Practical advice for independent creators: use AI music tools that were trained on licensed content, or generate music you then substantially modify. For anything with real commercial stakes, a film you're selling, a series you're distributing, consider licensing real music or working with a human composer.

How to protect your work in practice

You can't copyright a prompt. But you can build a body of creative work that is protectable. Here's how.

01

Document your creative process

Keep records of the decisions you made: your initial concept, the iterations you went through, why you chose one output over another. This paper trail demonstrates human creative authorship, the legal threshold for copyright protection.

02

Add substantial human creative input

Edit the outputs. Write original dialogue. Make character decisions that the AI didn't. The more human creative direction you layer into the final work, the stronger your position. A film you directed using AI tools is more protectable than a film you prompted into existence.

03

Check the terms of every tool you use

Before distributing commercially, check the terms of use of every platform in your pipeline, video generation, image generation, music, voice. Make sure you're on a paid plan where commercial rights apply, and check for any restrictions on the type of commercial use.

04

Be careful with music

Use AI music tools that have licensed training data, or modify generated music substantially. For high-value commercial projects, consider licensing real music or commissioning a composer. The music copyright landscape is the most legally unsettled part of AI filmmaking right now.

05

Don't replicate real people's voices or likenesses

The Berlin ruling makes this clear: AI-generated voices that closely resemble real people infringe personality rights, even without copying a specific performance. This applies in Europe and has equivalent legal exposure in the US under right of publicity laws.

06

Consider registration for high-value work

In the US, the Copyright Office has registered some works that include AI-generated elements, where substantial human creative authorship was demonstrated. The process is case-by-case and the Office's approach is still evolving. For anything with significant commercial value, consult an IP lawyer before attempting registration, the requirements are specific and the outcome is not guaranteed.

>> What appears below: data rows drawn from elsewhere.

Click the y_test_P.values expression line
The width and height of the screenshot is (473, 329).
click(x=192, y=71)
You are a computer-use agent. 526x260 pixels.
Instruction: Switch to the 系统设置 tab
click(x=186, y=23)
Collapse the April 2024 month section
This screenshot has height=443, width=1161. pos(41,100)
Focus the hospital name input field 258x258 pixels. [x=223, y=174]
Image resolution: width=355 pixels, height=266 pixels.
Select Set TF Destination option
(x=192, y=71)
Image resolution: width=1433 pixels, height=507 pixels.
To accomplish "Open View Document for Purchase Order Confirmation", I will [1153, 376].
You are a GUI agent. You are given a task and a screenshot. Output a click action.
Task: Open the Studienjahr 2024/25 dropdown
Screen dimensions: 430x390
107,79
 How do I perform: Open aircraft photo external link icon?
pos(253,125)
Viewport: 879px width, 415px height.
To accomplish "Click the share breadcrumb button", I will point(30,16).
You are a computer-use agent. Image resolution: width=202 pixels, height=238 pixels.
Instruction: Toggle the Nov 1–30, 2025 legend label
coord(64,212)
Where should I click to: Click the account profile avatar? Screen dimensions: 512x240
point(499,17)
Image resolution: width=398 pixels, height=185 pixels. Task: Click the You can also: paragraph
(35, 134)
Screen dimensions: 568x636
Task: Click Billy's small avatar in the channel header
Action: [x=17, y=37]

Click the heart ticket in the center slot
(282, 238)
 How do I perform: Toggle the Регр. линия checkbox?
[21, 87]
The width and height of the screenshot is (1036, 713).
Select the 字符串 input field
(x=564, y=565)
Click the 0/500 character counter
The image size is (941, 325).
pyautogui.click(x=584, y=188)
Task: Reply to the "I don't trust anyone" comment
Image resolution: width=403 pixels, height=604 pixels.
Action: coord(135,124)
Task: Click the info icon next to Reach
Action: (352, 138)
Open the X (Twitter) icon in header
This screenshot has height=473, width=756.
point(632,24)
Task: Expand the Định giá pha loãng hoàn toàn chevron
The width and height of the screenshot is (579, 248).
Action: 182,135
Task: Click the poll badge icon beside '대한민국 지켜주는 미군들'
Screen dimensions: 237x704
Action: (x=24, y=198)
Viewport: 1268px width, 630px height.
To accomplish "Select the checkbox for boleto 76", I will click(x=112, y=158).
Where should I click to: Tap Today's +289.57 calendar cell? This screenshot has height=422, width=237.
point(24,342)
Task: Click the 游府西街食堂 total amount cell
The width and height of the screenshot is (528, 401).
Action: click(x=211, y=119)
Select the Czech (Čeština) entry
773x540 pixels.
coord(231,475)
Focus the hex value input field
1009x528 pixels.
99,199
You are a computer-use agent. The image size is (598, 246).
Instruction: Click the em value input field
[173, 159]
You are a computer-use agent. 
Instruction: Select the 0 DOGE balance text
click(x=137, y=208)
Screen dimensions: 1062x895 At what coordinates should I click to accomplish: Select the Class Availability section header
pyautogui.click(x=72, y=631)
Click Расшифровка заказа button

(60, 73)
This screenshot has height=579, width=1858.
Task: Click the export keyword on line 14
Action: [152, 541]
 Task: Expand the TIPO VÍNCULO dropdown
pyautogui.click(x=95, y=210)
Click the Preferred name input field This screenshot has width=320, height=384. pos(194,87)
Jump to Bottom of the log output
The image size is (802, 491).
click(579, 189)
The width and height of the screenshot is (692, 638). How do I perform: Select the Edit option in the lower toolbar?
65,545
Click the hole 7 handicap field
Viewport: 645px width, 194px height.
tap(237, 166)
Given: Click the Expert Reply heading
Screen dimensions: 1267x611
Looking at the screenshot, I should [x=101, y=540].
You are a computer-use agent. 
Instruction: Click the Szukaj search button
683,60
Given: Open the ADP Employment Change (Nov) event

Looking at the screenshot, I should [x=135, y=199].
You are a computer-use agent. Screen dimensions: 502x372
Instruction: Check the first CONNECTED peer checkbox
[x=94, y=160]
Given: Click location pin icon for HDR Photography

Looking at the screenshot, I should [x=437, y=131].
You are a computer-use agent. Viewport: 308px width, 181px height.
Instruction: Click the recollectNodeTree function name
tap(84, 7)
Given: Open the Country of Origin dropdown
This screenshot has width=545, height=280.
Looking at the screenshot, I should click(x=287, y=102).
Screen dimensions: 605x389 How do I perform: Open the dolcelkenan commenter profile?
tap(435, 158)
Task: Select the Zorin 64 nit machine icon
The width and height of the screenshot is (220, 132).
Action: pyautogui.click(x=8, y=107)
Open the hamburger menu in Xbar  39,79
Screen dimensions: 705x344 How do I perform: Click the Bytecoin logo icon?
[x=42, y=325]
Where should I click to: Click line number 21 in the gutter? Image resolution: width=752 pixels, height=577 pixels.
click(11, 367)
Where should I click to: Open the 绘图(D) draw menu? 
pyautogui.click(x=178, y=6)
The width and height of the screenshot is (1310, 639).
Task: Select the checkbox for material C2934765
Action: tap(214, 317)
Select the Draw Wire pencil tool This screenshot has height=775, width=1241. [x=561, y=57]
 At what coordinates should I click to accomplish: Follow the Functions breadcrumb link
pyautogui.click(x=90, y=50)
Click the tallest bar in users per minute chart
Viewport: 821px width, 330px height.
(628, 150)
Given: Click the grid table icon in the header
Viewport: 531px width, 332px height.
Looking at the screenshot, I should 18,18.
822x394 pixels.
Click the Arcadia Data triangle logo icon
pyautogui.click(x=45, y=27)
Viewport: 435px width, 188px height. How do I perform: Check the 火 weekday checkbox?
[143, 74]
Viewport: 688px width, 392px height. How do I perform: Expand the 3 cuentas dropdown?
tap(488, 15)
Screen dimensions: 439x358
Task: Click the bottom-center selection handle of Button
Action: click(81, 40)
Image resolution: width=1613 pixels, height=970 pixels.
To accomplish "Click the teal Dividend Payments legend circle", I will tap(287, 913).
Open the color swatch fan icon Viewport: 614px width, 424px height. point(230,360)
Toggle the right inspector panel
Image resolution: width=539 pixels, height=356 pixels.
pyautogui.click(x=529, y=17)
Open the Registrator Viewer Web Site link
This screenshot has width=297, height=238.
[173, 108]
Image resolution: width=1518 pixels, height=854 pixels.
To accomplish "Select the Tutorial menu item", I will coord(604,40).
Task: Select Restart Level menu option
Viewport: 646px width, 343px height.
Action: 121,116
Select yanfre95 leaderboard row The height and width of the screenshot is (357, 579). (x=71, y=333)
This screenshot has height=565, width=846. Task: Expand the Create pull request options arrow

The law hasn't caught up with what creators are doing. That's uncomfortable, but it's also true of every transformative technology. The right response is to work carefully, document thoroughly, and stay informed.

An honest summary

Here is what the current legal reality means for an independent creator making films with AI tools:

You can use and sell your work. Every major AI platform grants you commercial rights on paid plans. This is a contractual right, separate from copyright, and it's sufficient for most commercial purposes.

Your copyright protection depends on your creative input. The more human direction you put into the work, the more it reflects your choices, your voice, your vision, the more protectable it is. Pure prompt-to-output with no iteration or editing has weak legal protection.

The training data question is unresolved. Several major platforms face ongoing litigation about whether they had the right to train on the data they used. This creates some downstream risk for creators using those tools for high-stakes commercial work. It's a real risk, not a theoretical one.

The law is changing. Courts in the US, EU, and elsewhere are actively shaping this area. What's true today may not be true in 18 months. The single most useful thing you can do is stay informed and build your creative practice on a foundation of genuine human authorship.